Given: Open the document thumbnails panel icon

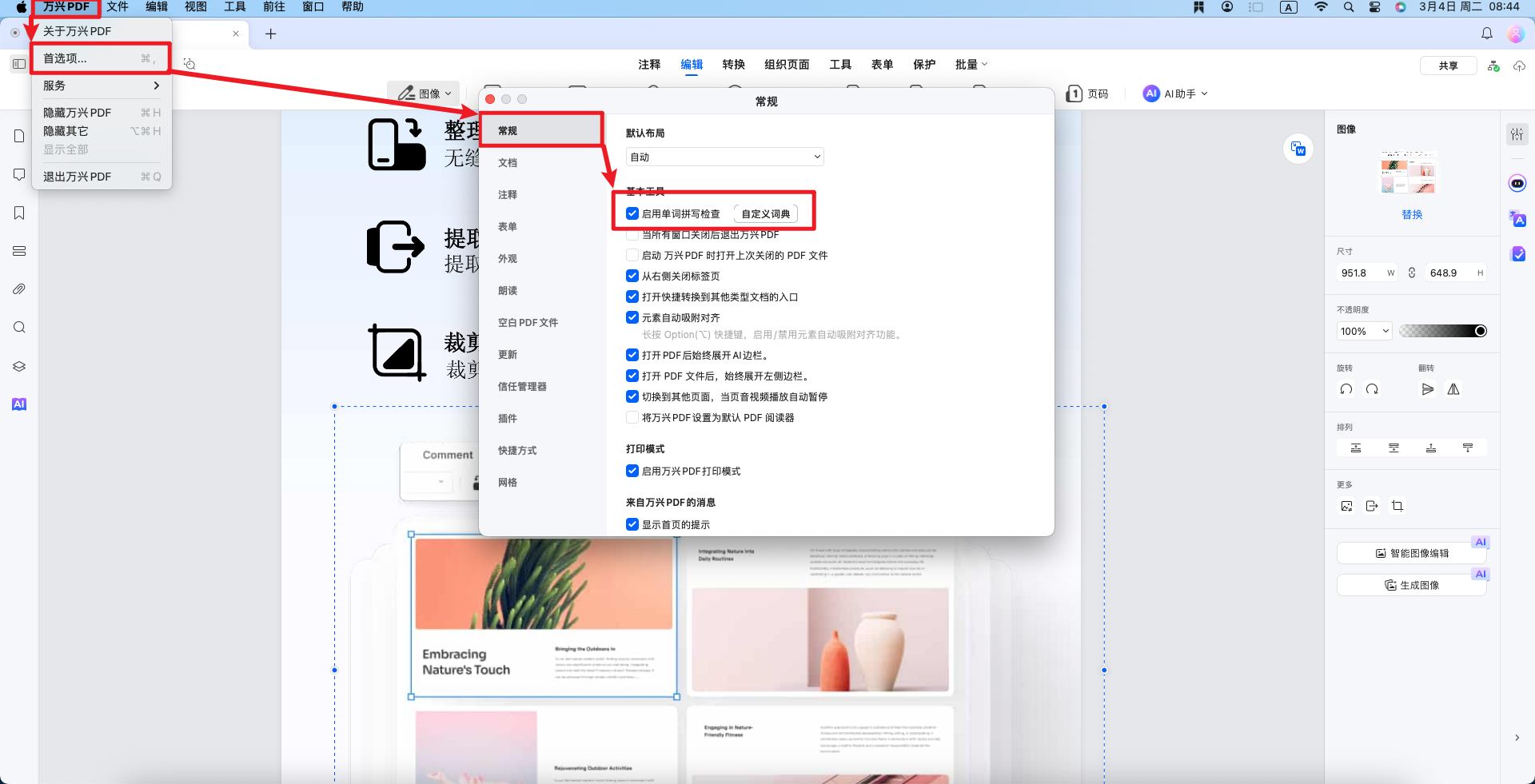Looking at the screenshot, I should point(19,136).
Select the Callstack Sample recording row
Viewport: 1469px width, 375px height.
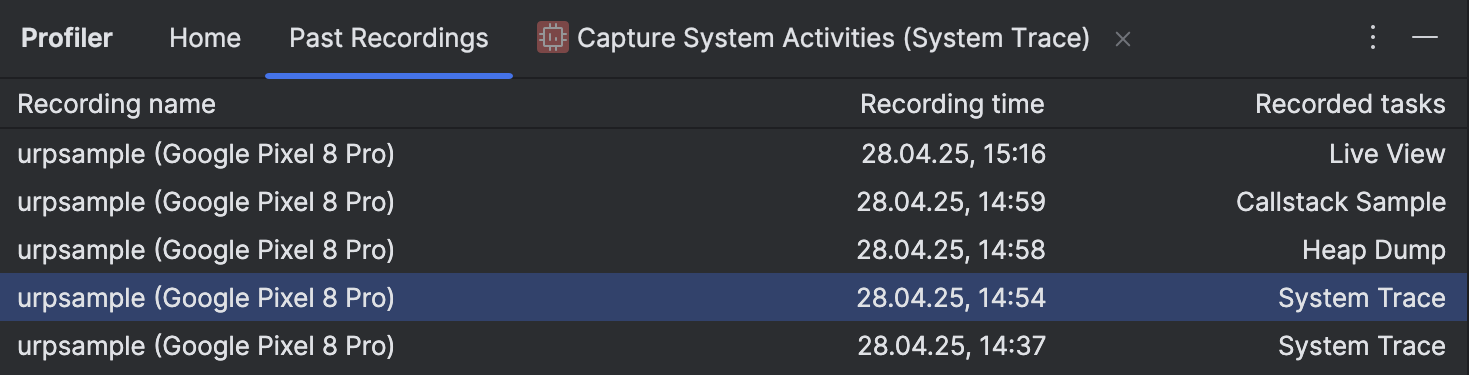click(x=734, y=201)
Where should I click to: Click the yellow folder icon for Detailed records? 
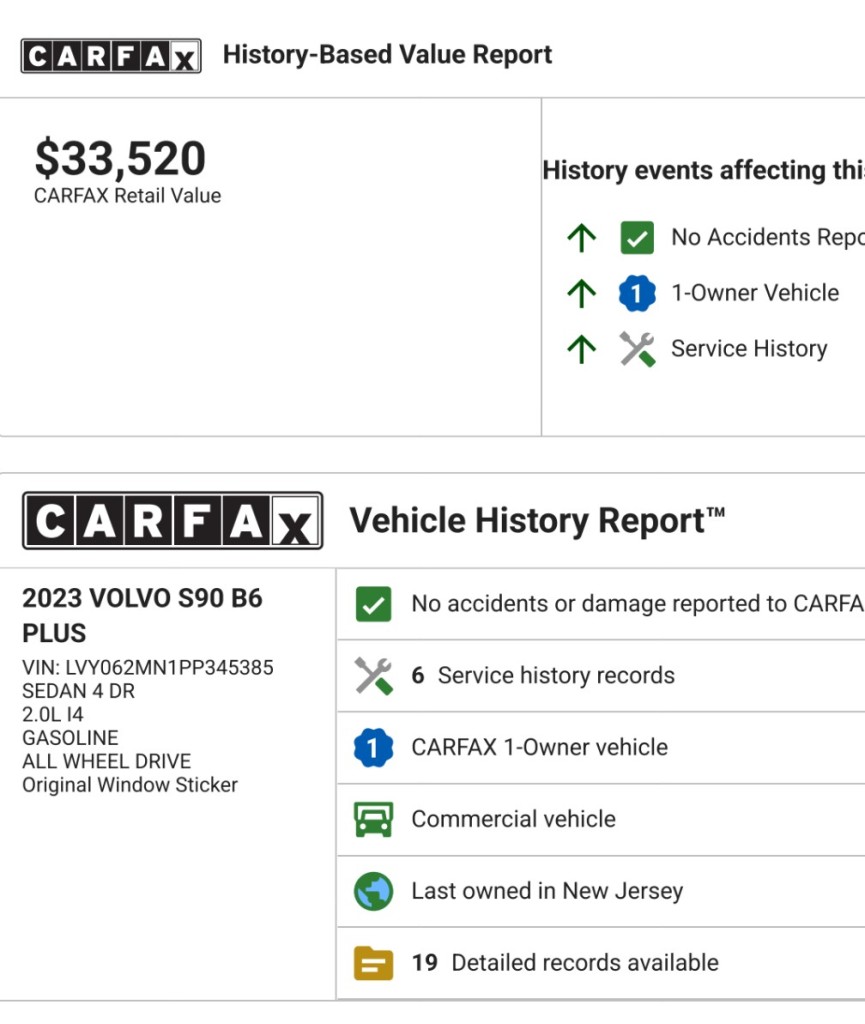[x=373, y=963]
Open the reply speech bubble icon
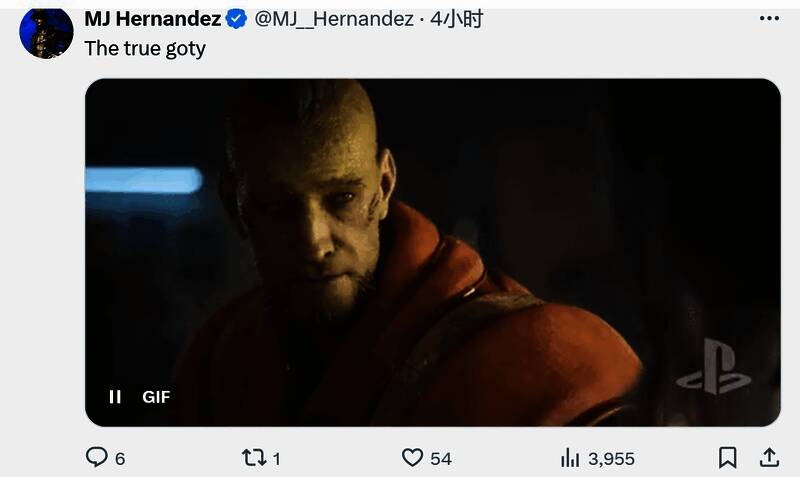The height and width of the screenshot is (477, 800). tap(96, 457)
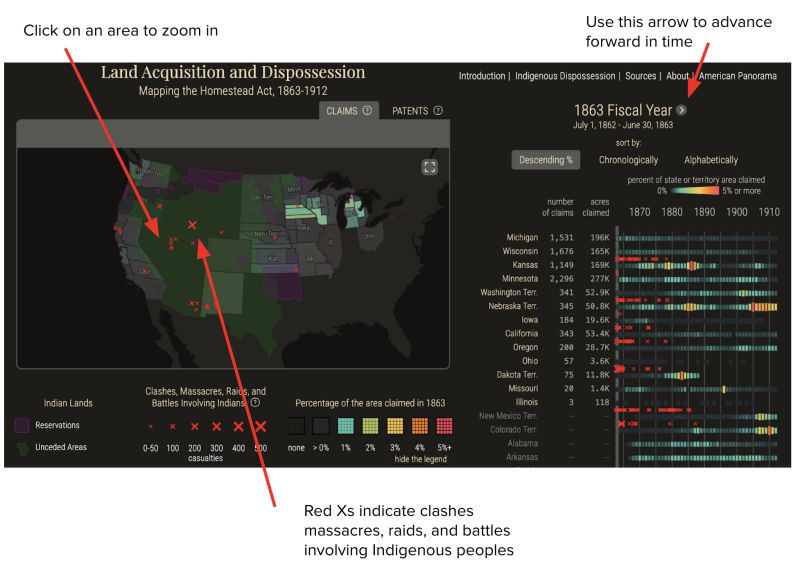Collapse legend via hide the legend
This screenshot has height=572, width=800.
423,459
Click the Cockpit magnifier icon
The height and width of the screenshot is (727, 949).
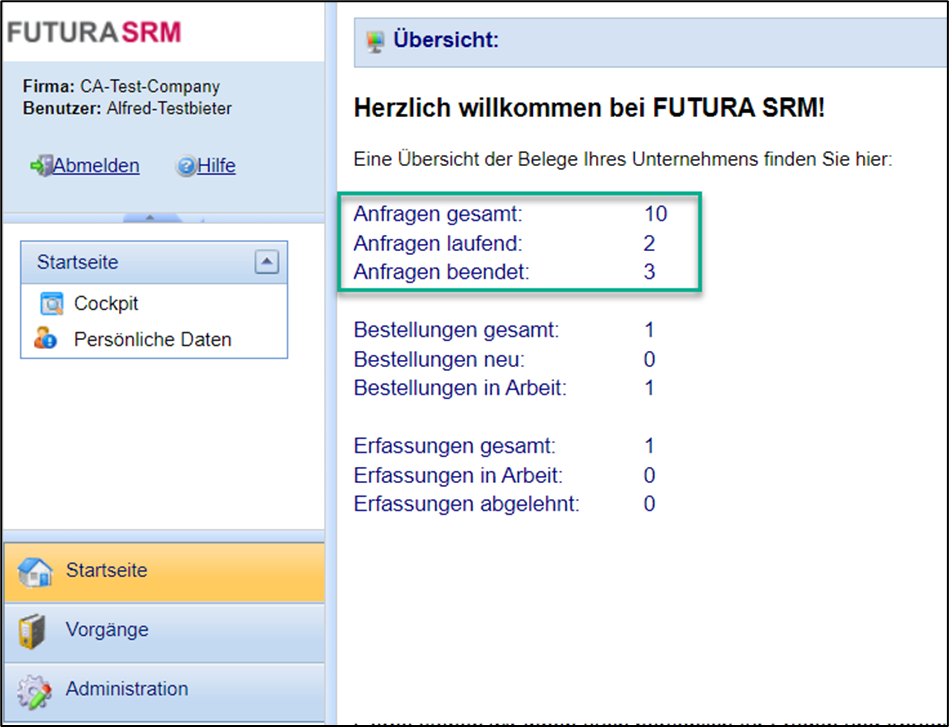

────────────────────────────────────────

◆ **Exercise details**: Can you output every line of the records above word for word, leaving out the pictures?

◆ **Task result**:
Given: Open the document thumbnails panel icon

Looking at the screenshot, I should point(19,136).
Select the Callstack Sample recording row
Viewport: 1469px width, 375px height.
click(x=734, y=201)
Where should I click to: Click the yellow folder icon for Detailed records? 
[x=373, y=963]
Open the reply speech bubble icon
The height and width of the screenshot is (477, 800). tap(96, 457)
Collapse legend via hide the legend
This screenshot has height=572, width=800.
423,459
Click the Cockpit magnifier icon
The height and width of the screenshot is (727, 949).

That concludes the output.